Una famiglia è composta anzitutto da vir («marito», detto anche maritus) uxor («moglie») liberi («figli») «genitori» (parentes, meno frequentemente genitores), vengono chiamati anche pater («padre») e mater («madre»). Genitor, genitoris significa «padre, madre» con riguardo all’atto del generare i figli. I termini latini sono proseguiti nell’italiano, soprattutto nel plurale «genitori», che ha soppiantato il termine normalmente usato dai Latini parentes. Il sostantivo genêtrix, genitricis (f.) è invece riservato alla madre frater («fratello») soror («sorella»). Diversi erano i nomi per indicare i nonni e gli antenati (avus, avia proâvus/proavia, abâvus, progenîtor ecc. rispettivamente «nonno/a», «bisnonno/a», «trisavolo», «progenitore, avo» ecc.)( l plurale avi, abâvi indicano generalmente gli «antenati»). nepos era riservato ai maschi, neptis alle femmine (nipoti). il fratello della mamma (avuncûlus) e quello dei papà (patrûus). la zia materna (matertêra) e quella paterna (amîta).

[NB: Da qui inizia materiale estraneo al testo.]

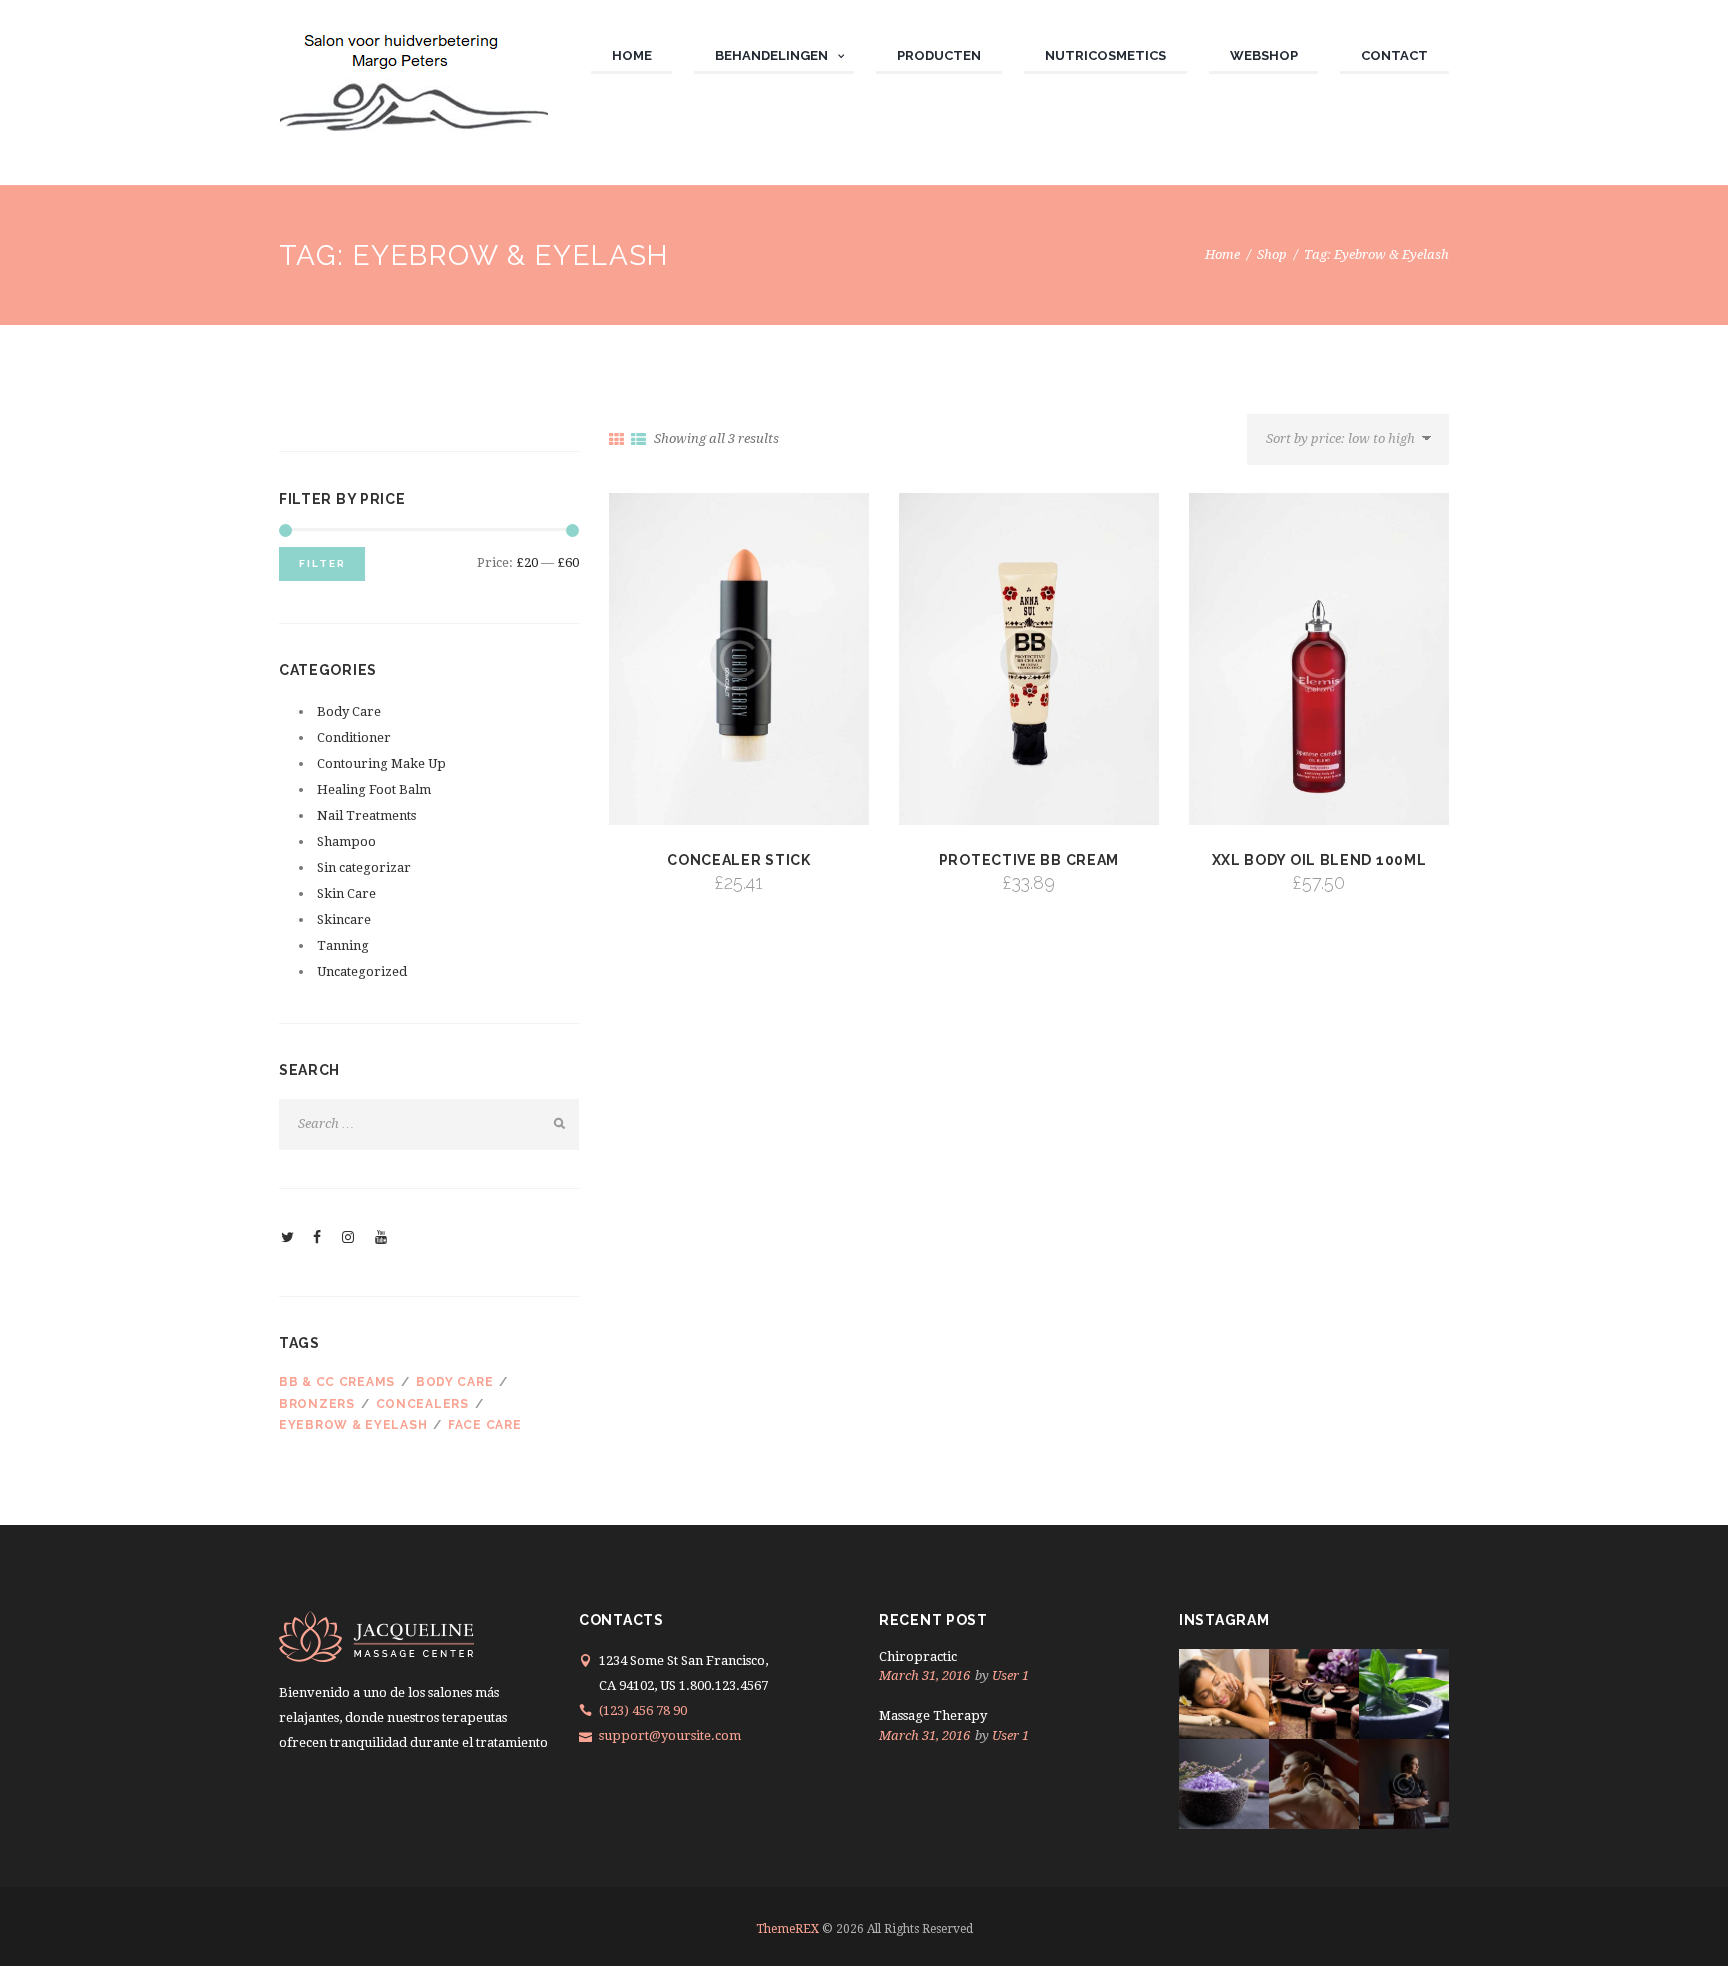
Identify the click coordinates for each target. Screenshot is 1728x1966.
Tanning (343, 945)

Servi, liberti et clientes – Schiavi, liberti e clienti
In una familia, come si è detto, il pater familias aveva la patria
potestas su tutti quelli che risiedevano nella sua dimora, compresi i servi («schiavi»). Questi ultimi svolgevano diverse mansioni a seconda delle loro capacità e delle necessità del dominus («padrone»): alcuni lavoravano i campi, altri erano addetti alla cucina, altri ancora insegnavano come paedagogi («pedagoghi») e così via. Alcuni servi erano liberati dal loro padroni o riuscivano a riscattarsi pagando quello che il padrone aveva sborsato per acquistarli, divenendo così dei liberti («liberti, schiavi affrancati»). Ai margini di una familia patrizia c’erano anche dei clientes («clienti»). Costoro erano persone che vivevano sotto la protezione del pater familias e che andavano nei giorni feriali di buon mattino a omaggiarlo con un «saluto» (salutatio) e a offrirgli i loro servigi. Costui donava ai clientes una sportûla, un canestrino pieno di viveri in seguito sostituito da una somma di denaro.
Gens et nomen gentilicium – «Clan» familiare e nome gentilizio
Ogni familia appartiene a una gens («stirpe»). La gens è formata da
tutti i cittadini che affermano di discendere da un antenato comune. Ciascun individuo maschio oltre al praenomen («nome proprio», noi diremmo nome di battesimo), portava il nomen, cioè il nome della gens cui apparteneva. Per esempio: Marcus Tullius identifica un uomo di nome Marco appartenente alla gens Tullia.
Generalmente un individuo aveva anche un cognomen
(«soprannome»), che poteva essere personale o addirittura di un ramo particolare della gens. Marcus Tullius era soprannominato Cicero, cioè «cece».